▸ **Exercise directions**: Could you copy every line of the data that contains the word "Expand"?

(Records from a data source)
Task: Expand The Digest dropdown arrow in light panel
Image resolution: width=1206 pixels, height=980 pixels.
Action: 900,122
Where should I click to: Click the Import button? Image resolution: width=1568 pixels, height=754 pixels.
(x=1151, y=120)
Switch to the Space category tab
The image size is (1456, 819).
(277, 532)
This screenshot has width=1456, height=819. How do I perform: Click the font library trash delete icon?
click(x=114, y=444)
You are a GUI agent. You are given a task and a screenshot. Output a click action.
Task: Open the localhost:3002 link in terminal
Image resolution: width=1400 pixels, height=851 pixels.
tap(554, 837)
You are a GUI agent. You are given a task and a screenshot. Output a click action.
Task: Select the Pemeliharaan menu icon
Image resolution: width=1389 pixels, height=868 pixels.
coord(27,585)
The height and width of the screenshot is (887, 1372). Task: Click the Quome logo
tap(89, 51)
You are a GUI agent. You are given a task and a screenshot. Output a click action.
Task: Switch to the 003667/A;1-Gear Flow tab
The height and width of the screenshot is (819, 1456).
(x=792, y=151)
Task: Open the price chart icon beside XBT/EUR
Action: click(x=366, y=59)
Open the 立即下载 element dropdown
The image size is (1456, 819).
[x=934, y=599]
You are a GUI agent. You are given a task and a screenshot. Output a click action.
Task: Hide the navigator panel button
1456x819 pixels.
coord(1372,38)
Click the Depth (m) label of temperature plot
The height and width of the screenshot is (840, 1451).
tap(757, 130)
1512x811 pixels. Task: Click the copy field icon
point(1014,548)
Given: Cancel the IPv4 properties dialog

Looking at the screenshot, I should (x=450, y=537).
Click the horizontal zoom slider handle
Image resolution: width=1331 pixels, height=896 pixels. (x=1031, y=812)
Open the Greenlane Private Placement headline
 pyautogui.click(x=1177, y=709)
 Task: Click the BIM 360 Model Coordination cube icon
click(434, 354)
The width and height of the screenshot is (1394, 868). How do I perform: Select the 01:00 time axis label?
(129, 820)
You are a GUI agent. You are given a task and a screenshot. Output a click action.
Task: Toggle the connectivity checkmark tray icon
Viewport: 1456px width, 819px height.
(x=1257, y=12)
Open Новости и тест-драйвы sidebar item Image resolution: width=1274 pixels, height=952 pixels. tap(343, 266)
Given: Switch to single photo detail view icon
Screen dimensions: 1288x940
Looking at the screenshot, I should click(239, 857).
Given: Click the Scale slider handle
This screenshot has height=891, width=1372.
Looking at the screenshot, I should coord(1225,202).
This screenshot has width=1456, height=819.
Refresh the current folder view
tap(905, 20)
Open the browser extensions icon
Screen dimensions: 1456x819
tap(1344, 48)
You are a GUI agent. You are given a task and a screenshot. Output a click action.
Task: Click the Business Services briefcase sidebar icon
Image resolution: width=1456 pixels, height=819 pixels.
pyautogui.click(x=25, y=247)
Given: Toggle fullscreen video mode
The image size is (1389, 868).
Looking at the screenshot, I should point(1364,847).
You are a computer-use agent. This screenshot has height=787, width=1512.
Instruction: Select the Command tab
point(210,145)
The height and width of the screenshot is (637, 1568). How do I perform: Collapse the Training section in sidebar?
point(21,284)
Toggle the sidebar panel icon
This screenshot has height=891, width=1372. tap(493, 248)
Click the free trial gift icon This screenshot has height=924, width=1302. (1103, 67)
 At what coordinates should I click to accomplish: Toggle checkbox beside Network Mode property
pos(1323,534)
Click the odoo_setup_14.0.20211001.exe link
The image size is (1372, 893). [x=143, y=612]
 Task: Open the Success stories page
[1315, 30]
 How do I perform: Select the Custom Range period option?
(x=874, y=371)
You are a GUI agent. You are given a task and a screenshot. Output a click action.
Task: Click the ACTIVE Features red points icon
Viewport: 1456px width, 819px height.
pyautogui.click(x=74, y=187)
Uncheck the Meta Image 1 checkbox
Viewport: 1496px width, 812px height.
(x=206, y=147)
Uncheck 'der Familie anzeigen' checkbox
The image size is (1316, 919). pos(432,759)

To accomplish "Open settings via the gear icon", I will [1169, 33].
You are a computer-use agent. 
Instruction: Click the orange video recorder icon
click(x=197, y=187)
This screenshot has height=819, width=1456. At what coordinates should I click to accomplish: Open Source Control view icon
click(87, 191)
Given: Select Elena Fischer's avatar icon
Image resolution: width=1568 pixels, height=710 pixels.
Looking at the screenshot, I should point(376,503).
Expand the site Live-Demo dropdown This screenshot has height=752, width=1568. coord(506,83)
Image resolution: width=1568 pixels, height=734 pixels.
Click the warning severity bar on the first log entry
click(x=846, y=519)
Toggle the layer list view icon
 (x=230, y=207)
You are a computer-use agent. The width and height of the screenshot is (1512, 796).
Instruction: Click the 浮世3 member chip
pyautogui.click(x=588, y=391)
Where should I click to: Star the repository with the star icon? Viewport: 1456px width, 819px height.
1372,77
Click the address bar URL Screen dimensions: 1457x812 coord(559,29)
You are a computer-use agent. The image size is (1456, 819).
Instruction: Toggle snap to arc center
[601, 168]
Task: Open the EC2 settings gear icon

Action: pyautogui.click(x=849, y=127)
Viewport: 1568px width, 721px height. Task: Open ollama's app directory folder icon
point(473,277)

▸ **Result below**:
Task: Expand The Digest dropdown arrow in light panel
Expand the site Live-Demo dropdown This screenshot has height=752, width=1568. coord(506,83)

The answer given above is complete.